En passant par les diverses villes, probablement sans y prêcher, les apôtres distribuèrent des copies de la lettre envoyée par l'église de Jérusalem. Cette lettre, qui contenait des décisions à « observer », affirmait la liberté des chrétiens d'origine païenne de ne pas se soumettre entièrement à la loi juive, et elle énumérait les règles qui s'appliquaient à eux. Le voyage de Paul semble avoir été très réussi, car nous lisons qu'il traversa la Phrygie et la Galatie, et que « les Églises se fortifiaient dans la foi, et augmentaient en nombre de jour en jour » (v. 5). Mais il était désireux de porter son message encore plus loin.
Le premier mouvement de Paul fut d'aller en direction de l'ouest à partir d'Antioche, dans la province connue sous le nom d'Asie, mais on nous dit que le Saint-Esprit lui interdit d'y aller. Aussi, se tournant vers le nord, les trois missionnaires s'approchèrent de la région de Mysie, afin de prêcher en Bithynie, mais de nouveau « l'Esprit » annula leurs plans. Enfin, ils atteignirent Troas, port maritime actif situé sur la côte de la mer Égée. (Voir v. 6–8.)

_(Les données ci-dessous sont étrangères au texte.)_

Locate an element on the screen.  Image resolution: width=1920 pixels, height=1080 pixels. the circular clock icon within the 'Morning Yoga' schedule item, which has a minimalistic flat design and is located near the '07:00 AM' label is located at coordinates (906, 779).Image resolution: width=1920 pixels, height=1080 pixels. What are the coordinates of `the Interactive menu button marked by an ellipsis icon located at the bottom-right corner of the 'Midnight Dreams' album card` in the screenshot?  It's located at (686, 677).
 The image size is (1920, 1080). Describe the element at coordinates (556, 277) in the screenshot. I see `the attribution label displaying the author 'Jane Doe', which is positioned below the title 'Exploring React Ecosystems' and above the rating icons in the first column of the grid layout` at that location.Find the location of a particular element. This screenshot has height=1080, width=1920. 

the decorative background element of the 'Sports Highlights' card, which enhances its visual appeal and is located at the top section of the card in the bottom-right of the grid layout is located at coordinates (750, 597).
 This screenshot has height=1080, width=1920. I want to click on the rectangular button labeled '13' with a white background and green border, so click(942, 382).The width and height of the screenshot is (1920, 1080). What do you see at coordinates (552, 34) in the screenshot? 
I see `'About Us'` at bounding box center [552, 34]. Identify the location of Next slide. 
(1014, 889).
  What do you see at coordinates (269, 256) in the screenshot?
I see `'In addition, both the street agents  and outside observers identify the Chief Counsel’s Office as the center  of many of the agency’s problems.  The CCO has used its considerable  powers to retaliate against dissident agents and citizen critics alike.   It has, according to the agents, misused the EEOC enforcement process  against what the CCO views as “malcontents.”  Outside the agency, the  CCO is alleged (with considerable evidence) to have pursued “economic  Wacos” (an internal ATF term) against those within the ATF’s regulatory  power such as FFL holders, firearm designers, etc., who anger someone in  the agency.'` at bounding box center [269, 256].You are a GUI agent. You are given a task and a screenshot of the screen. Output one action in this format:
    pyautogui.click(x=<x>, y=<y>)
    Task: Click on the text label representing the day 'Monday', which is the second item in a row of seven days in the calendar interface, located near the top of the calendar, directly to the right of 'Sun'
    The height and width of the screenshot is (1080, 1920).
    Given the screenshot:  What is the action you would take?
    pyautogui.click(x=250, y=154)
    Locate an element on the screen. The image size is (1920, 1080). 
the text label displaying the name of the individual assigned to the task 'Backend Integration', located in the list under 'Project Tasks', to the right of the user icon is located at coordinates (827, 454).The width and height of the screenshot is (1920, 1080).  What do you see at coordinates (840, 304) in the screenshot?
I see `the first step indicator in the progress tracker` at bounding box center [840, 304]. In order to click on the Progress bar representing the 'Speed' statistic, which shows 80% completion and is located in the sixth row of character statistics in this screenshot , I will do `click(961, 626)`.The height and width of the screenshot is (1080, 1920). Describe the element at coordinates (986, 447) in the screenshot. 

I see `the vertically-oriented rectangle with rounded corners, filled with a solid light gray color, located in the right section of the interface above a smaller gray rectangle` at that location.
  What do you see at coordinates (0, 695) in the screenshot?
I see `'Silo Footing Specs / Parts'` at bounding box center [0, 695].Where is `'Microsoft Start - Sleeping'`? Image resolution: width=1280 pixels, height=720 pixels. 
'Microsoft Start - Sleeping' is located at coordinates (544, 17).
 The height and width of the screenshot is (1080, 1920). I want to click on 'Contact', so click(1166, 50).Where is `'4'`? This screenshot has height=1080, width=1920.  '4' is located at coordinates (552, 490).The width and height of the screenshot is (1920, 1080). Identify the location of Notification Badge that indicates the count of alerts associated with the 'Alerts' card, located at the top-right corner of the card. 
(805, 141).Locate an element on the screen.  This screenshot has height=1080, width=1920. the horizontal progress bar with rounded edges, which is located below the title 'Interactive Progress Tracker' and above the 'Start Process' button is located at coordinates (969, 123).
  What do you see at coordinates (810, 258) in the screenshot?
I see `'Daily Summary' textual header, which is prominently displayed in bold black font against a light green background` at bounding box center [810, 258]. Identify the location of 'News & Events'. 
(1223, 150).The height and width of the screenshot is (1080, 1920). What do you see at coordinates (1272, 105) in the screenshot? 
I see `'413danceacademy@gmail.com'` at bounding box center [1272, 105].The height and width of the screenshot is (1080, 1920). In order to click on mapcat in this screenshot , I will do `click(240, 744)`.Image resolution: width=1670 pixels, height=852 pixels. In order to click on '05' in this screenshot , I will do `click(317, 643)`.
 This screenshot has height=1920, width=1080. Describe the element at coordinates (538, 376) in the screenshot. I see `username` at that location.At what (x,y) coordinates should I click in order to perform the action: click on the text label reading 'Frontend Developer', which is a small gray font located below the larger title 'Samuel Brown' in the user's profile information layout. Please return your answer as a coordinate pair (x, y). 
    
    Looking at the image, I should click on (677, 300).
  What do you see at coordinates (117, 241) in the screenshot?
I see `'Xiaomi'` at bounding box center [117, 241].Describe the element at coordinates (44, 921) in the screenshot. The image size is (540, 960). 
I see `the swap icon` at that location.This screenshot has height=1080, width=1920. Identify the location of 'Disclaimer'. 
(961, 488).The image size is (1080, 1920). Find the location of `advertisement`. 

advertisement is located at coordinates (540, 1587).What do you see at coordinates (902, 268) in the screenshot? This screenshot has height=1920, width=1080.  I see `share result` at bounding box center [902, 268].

Deux fois, à intervalle rapproché, l'itinéraire qu'ils s'étaient fixé leur avait été fermé par un message divin. Il apparaissait de plus en plus clairement que leurs pas étaient sûrement dirigés vers l'accomplissement d'une mission spéciale. Tel était bien le cas, car, tandis que Paul était à Troas, il vit en rêve un homme qui lui dit: « Passe en Macédoine, secours-nous ! » (v. 9). Paul avait enfin sa réponse; en fait, l'apôtre et ses compagnons prirent cet appel comme venant directement du ciel, « concluant, écrit Luc, que le Seigneur nous appelait à y annoncer la bonne nouvelle » (v. 10).
Il semblerait que Luc, l'auteur des Actes et du troisième Évangile, s'était joint récemment au groupe des missionnaires, car c'est là le premier verset des Actes dans lequel on utilise « nous ». Cela laisserait supposer que l'auteur lui-même prit part aux voyages de Paul. La tradition dit que Luc venait d'Antioche. L'une des possibilités serait que ce fût Antioche de Pisidie, puisque ses écrits montrent qu'il connaissait bien la région. Paul n'avait que récemment quitté cette ville. Luc se joignit peut-être à lui, ou alors il le suivit jusqu'à Troas. De toutes manières, Paul avait maintenant trois compagnons: Silas, plus Timothée et Luc.
La traversée de la mer Égée par Paul et ses amis revêtait une importance historique considérable. Pour la première fois, apparemment, un apôtre allait mettre pied sur le sol européen. L'évangélisation de l'Occident allait commencer pour tout de bon.